What happened to Sally was very bad. She discovered that she could make more money on the streets than in the drive-thru. In a testament to her bizarre wit, she made a joke out of it at first. Look what she could get! Forget shoplifting and stealing, she had credit on file!

This is the true horror of drugs. They make the unthinkable laughable. And that’s when things go bad.

The last time I remember seeing Sally, I was still working the drive-thru. She was with a John, a disgusting, toothless trade worker in a 20-year-old pickup truck. She said hi. I said hi. They drove off. I think it was about 6 months later when they found Sally in the woods. Her killer was never brought to justice. Whoever did it, however it happened- heroin was the accomplice.
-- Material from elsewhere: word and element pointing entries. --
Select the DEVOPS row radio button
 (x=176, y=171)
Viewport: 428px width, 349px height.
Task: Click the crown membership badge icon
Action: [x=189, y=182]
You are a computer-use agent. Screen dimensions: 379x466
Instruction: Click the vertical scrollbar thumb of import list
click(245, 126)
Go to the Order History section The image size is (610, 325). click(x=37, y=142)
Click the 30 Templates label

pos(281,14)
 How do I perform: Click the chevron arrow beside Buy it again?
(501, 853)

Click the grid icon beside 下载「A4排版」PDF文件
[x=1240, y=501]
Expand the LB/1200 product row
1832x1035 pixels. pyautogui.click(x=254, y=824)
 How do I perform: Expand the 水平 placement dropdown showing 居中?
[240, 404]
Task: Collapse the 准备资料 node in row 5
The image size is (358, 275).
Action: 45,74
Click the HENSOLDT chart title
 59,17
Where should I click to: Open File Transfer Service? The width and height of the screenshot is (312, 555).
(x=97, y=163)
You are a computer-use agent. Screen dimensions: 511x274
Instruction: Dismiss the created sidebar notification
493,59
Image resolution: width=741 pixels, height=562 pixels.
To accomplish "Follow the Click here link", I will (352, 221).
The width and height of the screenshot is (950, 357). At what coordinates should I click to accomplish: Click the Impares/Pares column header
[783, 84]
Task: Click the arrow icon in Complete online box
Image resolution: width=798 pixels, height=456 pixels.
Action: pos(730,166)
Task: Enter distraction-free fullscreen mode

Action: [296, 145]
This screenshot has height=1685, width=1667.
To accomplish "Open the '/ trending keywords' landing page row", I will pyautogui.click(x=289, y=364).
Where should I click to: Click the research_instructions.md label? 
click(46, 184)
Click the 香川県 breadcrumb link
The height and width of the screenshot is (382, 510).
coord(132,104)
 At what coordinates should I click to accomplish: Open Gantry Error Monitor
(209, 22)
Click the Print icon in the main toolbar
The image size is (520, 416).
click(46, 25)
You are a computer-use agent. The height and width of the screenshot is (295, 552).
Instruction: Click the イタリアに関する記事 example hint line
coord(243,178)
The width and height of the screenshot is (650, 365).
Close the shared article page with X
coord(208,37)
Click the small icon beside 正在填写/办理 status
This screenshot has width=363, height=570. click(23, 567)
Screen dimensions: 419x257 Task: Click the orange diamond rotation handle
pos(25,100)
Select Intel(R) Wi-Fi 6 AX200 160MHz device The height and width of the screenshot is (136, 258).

Today, heroin is bigger than ever, except now it’s called “medicine.” It’s served up by doctors to a massive legion of suburban Opiate Zombies. Bad backs, bad knees, toothaches- whatever ails, there is but one answer and that answer is the almighty opiate, forever and ever amen. Pure and scientific, the perfect salvation for the masses. That’s progress for you.

Every time I see Trainspotting or hear a song from its outsized soundtrack, the ghost of Sally visits. Every time I see an Opiate Zombie at the mall or the grocery store or the office –they’re everywhere now- Sally’s ghost is there too. Where was her prescription, her slice of relief nonchalantly doled out by staff in white lab coats? Why was she pushed to the street for her fix while the SUV drivers next to me on the highway are afforded such comfort? The hypocrisy nags. It never stops nagging.

Trainspotting is an incredible film because it challenges us not to forget, not to sugar-coat, not to glorify. In its own way, it nags too. At its core, it is about remembering. Danny Boyle makes us remember with humor, darkness, and pure humanity throughout, elements that continue to shine in his work today. A good fable teaches real lessons and Trainspotting does so knowingly and truthfully, and that’s why it sticks 20 years later. It’s a requiem for those we’ve lost, a paean to those who have survived. It’s not so much about choosing life as it is about life choosing you, and dealing with whatever comes next.